Теперь нужно было первым делом подготовиться к музыкальному вечеру у Калланты, где, возможно, ей представится возможность переговорить с Фанни Суинфорд. А если случая поговорить с Титусом не возникнет, надо будет его подстроить. По крайней мере Эмили и тетя Веспасия будут рядом, чтобы ей помочь. А тете Веспасии в приличном обществе простят почти все, поскольку у нее есть положение — и, что гораздо важнее, стиль, и она может вести себя так, будто она одна — это правило, а все остальные — исключения.
Шарлотта сказала Томасу только то, что отправится в гости вместе с тетей Веспасией. Она знала, что тетка ему нравится и он не будет приставать с лишними вопросами. Больше того, Томас попросил передать Веспасии привет, что было для него свидетельством необычайного уважения.
Шарлотта отправилась вместе с Эмили в ее экипаже. Она снова одолжила платье у сестры, поскольку было крайне неразумно тратить весьма ограниченные средства, выделяемые на одежду, на наряды, которые, скорее всего, она наденет всего один раз. Нюансы высокой моды менялись настолько часто, что платье прошлого сезона в этом сезоне считалось безнадежно устаревшим; а такие события, как музыкальный вечер у Калланты Суинфорд, Шарлотта посещала не чаще одного-двух раз за полгода.
Погода выдалась просто отвратительная; свинцово-серое небо моросило ледяным дождем. Чтобы выглядеть эффектно, нужно было надеть что-нибудь как можно более веселое и сногсшибательное. Эмили выбрала ярко-алое платье. Не желая казаться слишком похожей, Шарлотта выбрала платье из нежно-розового бархата, на что сестра обиделась, поскольку не выбрала его сама. Однако Эмили была слишком горда, чтобы предлагать сестре поменяться, хотя оба наряда принадлежали ей; причины этого были бы слишком очевидны.

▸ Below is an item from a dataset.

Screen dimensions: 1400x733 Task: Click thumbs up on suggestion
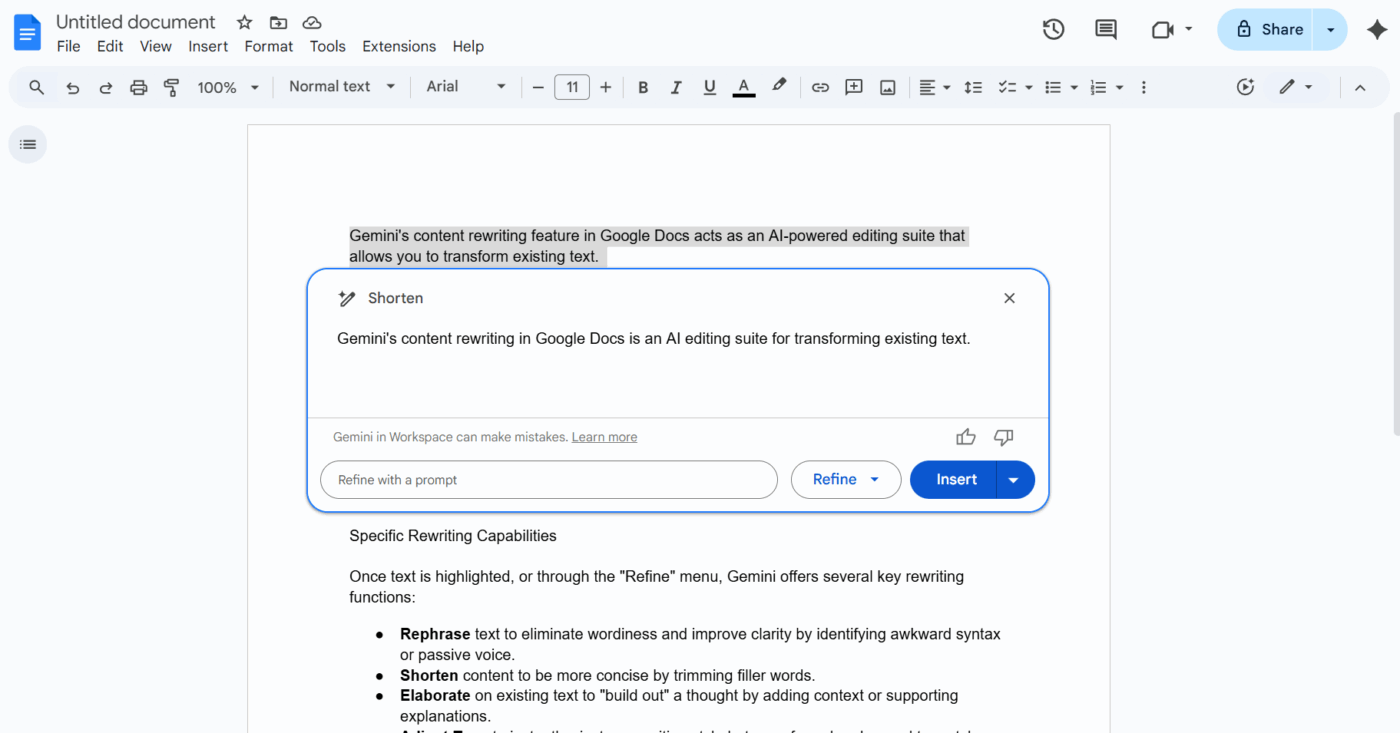(x=965, y=437)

Но к тому времени как сестры вошли в прихожую дома Суинфордов, откуда их пригласили в просторную гостиную, связанную со смежным помещением, где весело пылал огонь и горел яркий свет, Эмили уже начисто забыла обиду. Она сразу же поспешила перейти к цели визита.
— Как у вас очаровательно! — с ослепительной улыбкой сказала она Калланте Суинфорд. — Я с нетерпением жду возможности познакомиться абсолютно со всеми! Как и Шарлотта, не сомневаюсь. Всю дорогу сюда она больше ни о чем другом не говорила.
Выдав подобающий вежливый ответ, Калланта представила сестер другим гостям, оживленно беседовавшим ни о чем. Полчаса спустя, когда пианист начал исполнять какую-то невероятно однообразную пьесу, Шарлотта обратила внимание на очень сдержанную девочку лет четырнадцати, в которой она по портрету узнала Фанни. Извинившись перед своей собеседницей, — что оказалось проще простого, поскольку все уже надоели друг другу и только делали вид, будто слушают музыку, — Шарлотта пробралась сквозь толпу и оказалась рядом с Фанни.
— Вам нравится? — как бы мимоходом прошептала она, словно они были давними знакомыми.
Фанни замялась. У нее было открытое, умное лицо, с тем же ртом, что и у матери, и теми же серыми глазами, но в остальном сходство оказалось менее явным, чем можно было предположить по портрету. И, похоже, ложь давалась девочке нелегко.
— Наверное, я просто не понимаю такую музыку, — наконец с торжеством подыскала тактичный ответ она.
— Как и я, — согласилась Шарлотта. — И мне не очень-то хочется понимать музыку, которая не доставляет мне удовольствия.
Фанни облегченно вздохнула.
— Значит, вам тоже не нравится, — заметила она. — Если честно, мне она кажется ужасной. Ума не приложу, зачем мама пригласила этого пианиста. Наверное, он просто «в моде» в этом месяце. И при этом у него такой страшно серьезный вид, что я никак не могу отделаться от мысли, будто и ему самому музыка не нравится. Быть может, ему хотелось бы, чтобы она звучала иначе, вы так не думаете?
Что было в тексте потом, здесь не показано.